There is a history of coal mining in my family, as there is in many families from my area. My paternal grandfather was killed in a major mining accident in Gresford in 1934. My maternal grandfather, also a coal miner, started work at the age of 12. A year or two later, my grandmother had left school and was caring for her parents and siblings. Because of childhood illness, my mother was not allowed to sit the 11-plus examination. She left school and went to work at 15, having to train in her own time to become a medical secretary. All those people, and many others like them from my home community, experienced a poverty of finance and of opportunity in one way or another. It was the kind of poverty that brought together ordinary people in communities across the United Kingdom to seek election to this House to change things for the good. Without such people, many of the opportunities that people of my generation have enjoyed would not have been possible.
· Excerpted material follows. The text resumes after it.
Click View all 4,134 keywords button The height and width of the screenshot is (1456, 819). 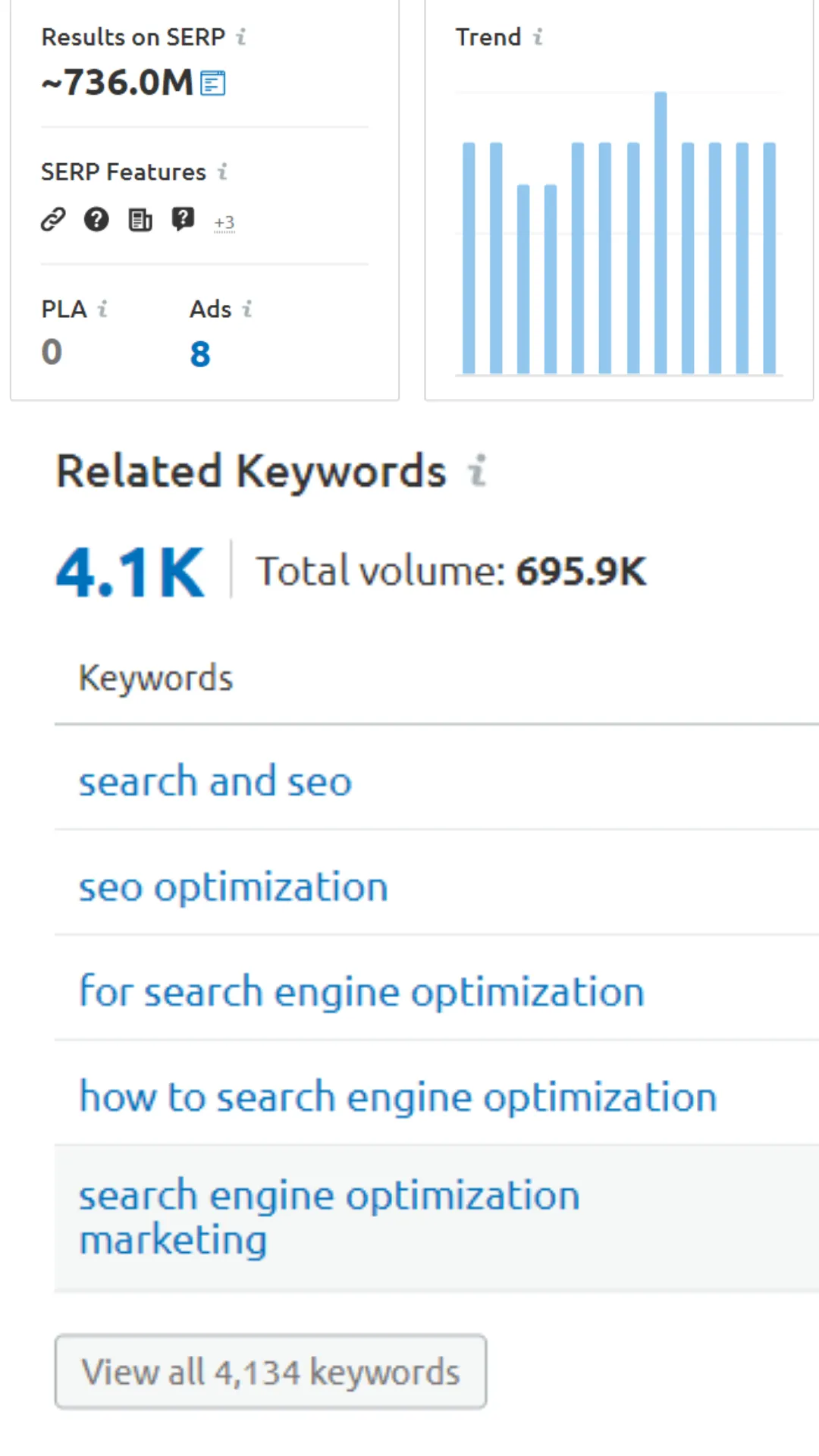pyautogui.click(x=271, y=1372)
That type of poverty—of finance and of opportunity—has been well documented, and rightly so. But there was another type of poverty in my home community that is less well known. It was the poverty of a child going into their local school and not merely being denied the opportunity to be taught in their own language, but in many cases being punished for speaking it. Indeed, in the 19th century, there was the common punishment of the “Welsh Not”, a piece of wood worn around the necks of children who spoke Welsh, who would later be caned. It might shock hon. Members to learn that, even after the use of the “Welsh Not” ceased—indeed, as recently as the 1930s and 1940s—children in the communities that now make up Clwyd South and in many other parts of Wales were punished for speaking Welsh at school; and even after those barbaric practices ceased, there was a sharp decline in the use of the Welsh language. It took decades before its use was finally accepted as mainstream.

Today, I rejoice that I can swear my oath as a Member of Parliament in Welsh, but in doing so, I pay tribute to people such as my former head teacher, Mrs Mair Miles Thomas, who fought for the Welsh language at a time when it was not fashionable to do so. They were ordinary people in the mould of Mrs Rosa Parkes, and their commitment and dedication to civil rights deserve wider recognition.
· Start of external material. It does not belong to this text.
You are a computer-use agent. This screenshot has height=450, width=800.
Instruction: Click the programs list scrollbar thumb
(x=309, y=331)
I know that, for many Members, part of the art of a maiden speech is naming every single community in their constituency, but for Clwyd South that would not be possible, such is the profusion of villages and small towns spread over a vast terrain of 240 square miles. In today’s debate, we have heard much about the protection of the rights of the few, and I have found much of that debate interesting and informative. When one considers the nature of constituencies such as Clwyd South, one is indeed considering the rights of the few. It is not difficult to understand why, over the years, local campaigners have spoken out against proposals drawn up in metropolitan areas, apparently with our best interests at heart, whether for the deregulation of the bus services in the 1980s, for a rural school, for a post office, or for a game plan drawn up by metropolitan policy wonks to “equalise” us all into communities of 70,000 people, regardless of sparseness, terrain, or other local factors. Those of us who care about our rural communities will not be railroaded in that way.
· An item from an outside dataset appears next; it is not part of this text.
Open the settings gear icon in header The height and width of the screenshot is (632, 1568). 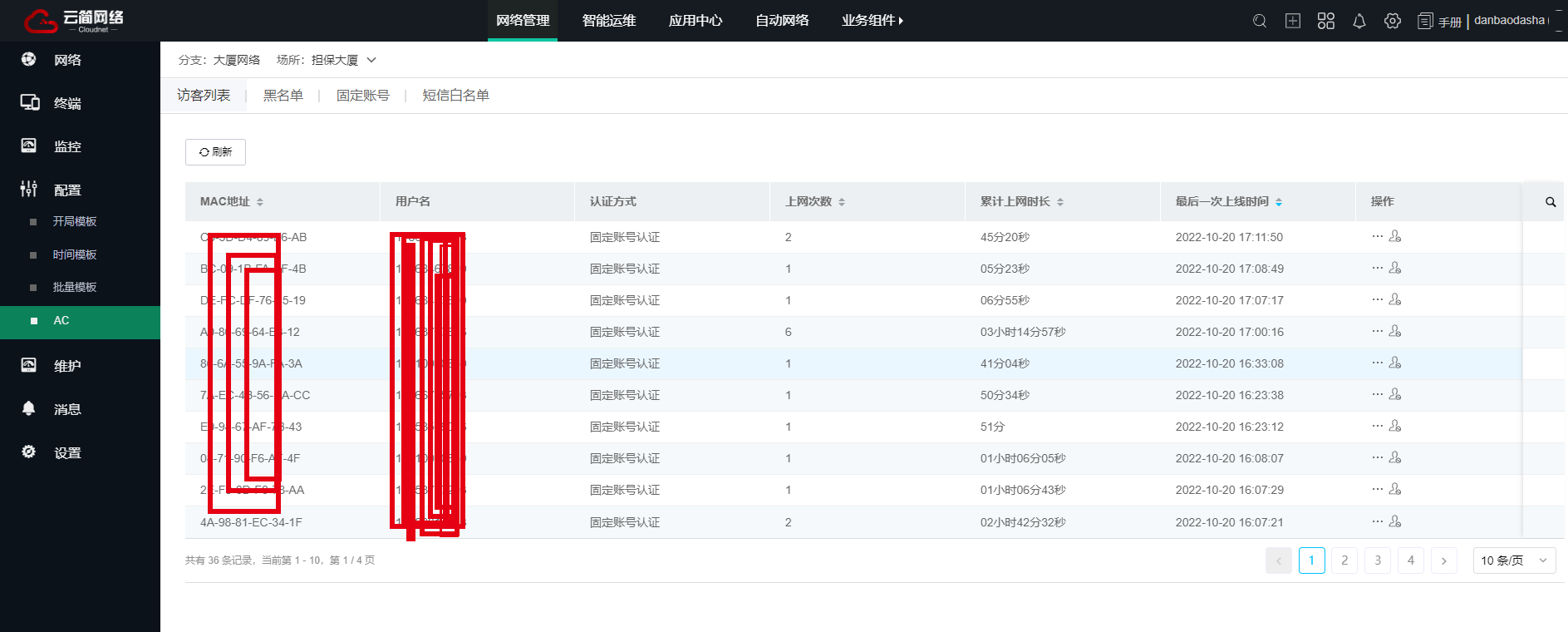tap(1393, 21)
That is why I also hope that those who have to make undoubtedly difficult decisions will not consider the rate of value added tax as a mere statistic to be increased at will. In many areas such as Clwyd South, where small businesses form the backbone of the local economy, the net result of high rates of VAT would be an intense struggle in many cases, and bankruptcy for the local builder, the plumber, and the small business person in others.

On that note, and having made those points, I pledge to do my best to serve the people of the communities of Clwyd South and to contribute to the life and work of this House. Diolch yn fawr.